***** Supplied material
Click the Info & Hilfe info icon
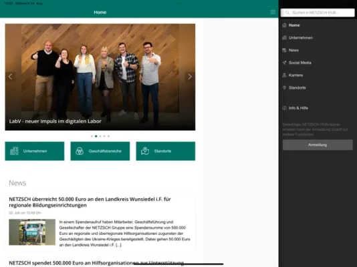 284,108
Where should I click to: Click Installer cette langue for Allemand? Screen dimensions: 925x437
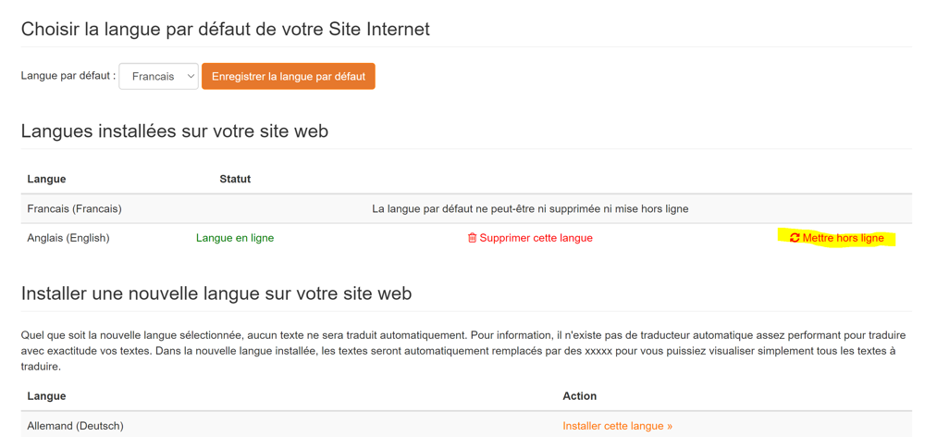[617, 426]
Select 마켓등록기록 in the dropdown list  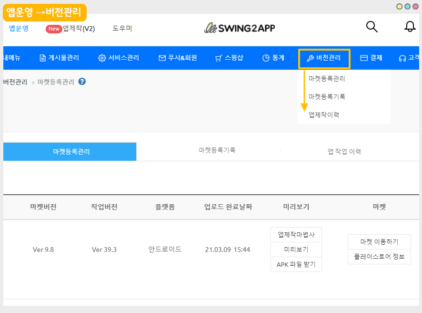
**********
*Work to complete*.
Please give an exact copy of the lines from the line containing "Where should I" through the end of the records above, pictures excluded.

*Response below*.
Where should I click to: Click Installer cette langue for Allemand? Screen dimensions: 925x437
[617, 426]
Select 마켓등록기록 in the dropdown list  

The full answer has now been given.